EXERCISE TASKS:
A – Output the HVAC troubleshooting post word for word, from "New construction bldg: I" to "of new ducting.".
B – Rescale the listing from the line with "The image size is (714, 416)." to the line with "[x=76, y=408]", both included, and output only those lines with the requests unchanged. Multiply every coordinate in the answers by 2.05 and round to whole numbers, halves up.

# new 3 ton hvac Payne units. No cool air comes out when fan, compressor,thermostat run



## runbikeengr (Apr 10, 2007)

New construction bldg: I just had 2 x new 3 ton residental HVAC Payne units 

Payne Electric Air Conditioner Manual Model PA10JA036OOOACAA. Model No. PA10JA036. Specification and Installation Manual. Identified as SS-PA10-10.
All Style Coil Co., LP. Model No. ASLB 364022T+S Specification and Manual and Data.
Payne Furnace: Product No. 3275568-101 Rev. A, Model PG8MAA/PG8JAA. : Installation, Start-up, Operating, and Service and Maintenance Instructions 100/A. Form No. IM-PG8J-02, Catalog No. 53PG-8J1. Cover page P/N 327747-209 Rev. A. 
installed and reworked by an hvacer.the bottom hvac cools and works. the attic AC doesnot cool and air barely comes out of the units inspite of new ducting.
Now for the attic A/C. that doesnot work.
The outside box consists of a motor driven compressor,
a cooling coil, and a motor driven fan to blow ambient
air through the coil to conduct heat away.

When the thermostat calls for cooling, it sends
electrical power to the outside unit and also sends a
control signal to the furnace to start the ductwork
blower.

When power is applied to the condenser unit, the fan starts and the compressor
starts. The maximum electrical current used by the fan
is about 1.5 amperes, per the factory manual. 

I measured the total current through the outside box.
It was 6 amperes for the attic unit and 9.5 amperes
for the basement unit. This appears to be a
significant difference. There would be no reason for
the fans to use different currents for the attic and
the basement fans, so the measured difference has to
be attributed to the compressors.

INFORMATION SUPPLIED:
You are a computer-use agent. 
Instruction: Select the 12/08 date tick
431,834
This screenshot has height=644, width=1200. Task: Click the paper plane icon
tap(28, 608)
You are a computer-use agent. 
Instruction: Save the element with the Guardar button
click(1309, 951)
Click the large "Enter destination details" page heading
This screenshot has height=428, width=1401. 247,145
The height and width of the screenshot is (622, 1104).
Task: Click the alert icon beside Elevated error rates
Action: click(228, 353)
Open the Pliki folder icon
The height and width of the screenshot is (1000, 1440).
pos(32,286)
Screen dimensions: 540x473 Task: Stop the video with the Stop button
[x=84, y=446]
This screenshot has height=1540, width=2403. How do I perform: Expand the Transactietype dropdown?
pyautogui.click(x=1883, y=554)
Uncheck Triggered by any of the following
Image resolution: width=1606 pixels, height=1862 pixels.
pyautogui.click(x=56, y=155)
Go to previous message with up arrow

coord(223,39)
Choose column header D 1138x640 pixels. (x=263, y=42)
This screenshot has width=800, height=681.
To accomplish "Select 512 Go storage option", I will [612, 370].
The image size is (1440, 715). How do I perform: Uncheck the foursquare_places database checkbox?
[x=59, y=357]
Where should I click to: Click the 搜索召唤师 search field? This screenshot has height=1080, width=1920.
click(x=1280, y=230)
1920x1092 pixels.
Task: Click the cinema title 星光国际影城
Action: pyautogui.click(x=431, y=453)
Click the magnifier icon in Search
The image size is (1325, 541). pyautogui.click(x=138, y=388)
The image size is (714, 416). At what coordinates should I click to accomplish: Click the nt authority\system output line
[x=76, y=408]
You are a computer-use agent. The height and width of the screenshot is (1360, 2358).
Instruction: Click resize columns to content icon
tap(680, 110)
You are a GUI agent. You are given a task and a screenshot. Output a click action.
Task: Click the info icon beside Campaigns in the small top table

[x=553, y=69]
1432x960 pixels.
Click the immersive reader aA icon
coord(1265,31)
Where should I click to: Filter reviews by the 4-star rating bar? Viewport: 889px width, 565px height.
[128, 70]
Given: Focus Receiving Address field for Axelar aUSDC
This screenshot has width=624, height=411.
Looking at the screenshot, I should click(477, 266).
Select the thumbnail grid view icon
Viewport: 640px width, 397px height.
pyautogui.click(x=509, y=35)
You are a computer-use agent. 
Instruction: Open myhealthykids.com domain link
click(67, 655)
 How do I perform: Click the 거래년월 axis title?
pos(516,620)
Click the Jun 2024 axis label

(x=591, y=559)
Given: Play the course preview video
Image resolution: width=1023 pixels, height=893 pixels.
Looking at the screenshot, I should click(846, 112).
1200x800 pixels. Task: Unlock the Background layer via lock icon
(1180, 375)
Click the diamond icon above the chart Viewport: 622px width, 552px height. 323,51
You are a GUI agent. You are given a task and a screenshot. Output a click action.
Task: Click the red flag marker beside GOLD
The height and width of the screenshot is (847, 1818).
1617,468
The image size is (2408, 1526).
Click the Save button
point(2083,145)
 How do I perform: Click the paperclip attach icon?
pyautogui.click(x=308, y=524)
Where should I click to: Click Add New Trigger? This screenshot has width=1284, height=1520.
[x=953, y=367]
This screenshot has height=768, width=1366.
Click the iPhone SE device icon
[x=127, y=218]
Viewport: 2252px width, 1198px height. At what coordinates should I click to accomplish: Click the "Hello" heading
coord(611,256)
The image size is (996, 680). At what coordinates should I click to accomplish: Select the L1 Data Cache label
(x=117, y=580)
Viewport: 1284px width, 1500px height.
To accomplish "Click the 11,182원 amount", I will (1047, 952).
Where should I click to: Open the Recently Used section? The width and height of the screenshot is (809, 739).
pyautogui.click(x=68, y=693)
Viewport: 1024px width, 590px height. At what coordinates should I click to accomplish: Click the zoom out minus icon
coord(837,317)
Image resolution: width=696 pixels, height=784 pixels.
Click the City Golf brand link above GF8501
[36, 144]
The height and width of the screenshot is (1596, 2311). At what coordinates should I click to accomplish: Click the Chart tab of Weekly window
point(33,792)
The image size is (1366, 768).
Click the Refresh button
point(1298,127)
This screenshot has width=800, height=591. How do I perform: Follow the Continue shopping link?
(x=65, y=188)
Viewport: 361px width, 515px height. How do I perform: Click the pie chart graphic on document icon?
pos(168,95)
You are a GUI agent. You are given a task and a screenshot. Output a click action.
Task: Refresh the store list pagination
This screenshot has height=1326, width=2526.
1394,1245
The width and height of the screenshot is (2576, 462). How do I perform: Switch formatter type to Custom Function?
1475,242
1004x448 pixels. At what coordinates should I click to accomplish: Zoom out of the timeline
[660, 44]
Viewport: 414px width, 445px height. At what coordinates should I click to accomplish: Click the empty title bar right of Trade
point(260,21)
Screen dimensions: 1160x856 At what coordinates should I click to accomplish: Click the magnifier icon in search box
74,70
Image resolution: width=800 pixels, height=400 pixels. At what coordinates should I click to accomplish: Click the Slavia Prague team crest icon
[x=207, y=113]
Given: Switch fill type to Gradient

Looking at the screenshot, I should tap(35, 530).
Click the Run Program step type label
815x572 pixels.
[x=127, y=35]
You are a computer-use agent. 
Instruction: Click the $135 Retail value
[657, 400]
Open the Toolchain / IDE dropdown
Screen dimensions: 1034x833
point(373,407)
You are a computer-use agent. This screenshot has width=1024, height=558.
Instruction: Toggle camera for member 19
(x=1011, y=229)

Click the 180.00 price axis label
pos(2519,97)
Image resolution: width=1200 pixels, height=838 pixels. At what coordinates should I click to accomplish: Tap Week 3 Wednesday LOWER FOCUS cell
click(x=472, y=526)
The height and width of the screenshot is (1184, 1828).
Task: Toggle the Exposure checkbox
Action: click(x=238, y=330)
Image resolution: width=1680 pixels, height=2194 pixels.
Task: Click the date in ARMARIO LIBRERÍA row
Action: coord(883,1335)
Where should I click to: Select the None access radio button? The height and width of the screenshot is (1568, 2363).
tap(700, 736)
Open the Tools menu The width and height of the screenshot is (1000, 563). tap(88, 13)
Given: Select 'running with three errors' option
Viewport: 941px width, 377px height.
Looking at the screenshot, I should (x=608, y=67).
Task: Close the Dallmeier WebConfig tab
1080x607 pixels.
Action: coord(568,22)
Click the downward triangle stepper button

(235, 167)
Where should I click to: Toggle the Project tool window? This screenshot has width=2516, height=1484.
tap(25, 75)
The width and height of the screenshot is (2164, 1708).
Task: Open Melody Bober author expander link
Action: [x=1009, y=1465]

WRITTEN RESPONSES:
A –
New construction bldg: I just had 2 x new 3 ton residental HVAC Payne units 

Payne Electric Air Conditioner Manual Model PA10JA036OOOACAA. Model No. PA10JA036. Specification and Installation Manual. Identified as SS-PA10-10.
All Style Coil Co., LP. Model No. ASLB 364022T+S Specification and Manual and Data.
Payne Furnace: Product No. 3275568-101 Rev. A, Model PG8MAA/PG8JAA. : Installation, Start-up, Operating, and Service and Maintenance Instructions 100/A. Form No. IM-PG8J-02, Catalog No. 53PG-8J1. Cover page P/N 327747-209 Rev. A. 
installed and reworked by an hvacer.the bottom hvac cools and works. the attic AC doesnot cool and air barely comes out of the units inspite of new ducting.

B –
The image size is (714, 416). At what coordinates should I click to accomplish: Click the nt authority\system output line
[x=156, y=836]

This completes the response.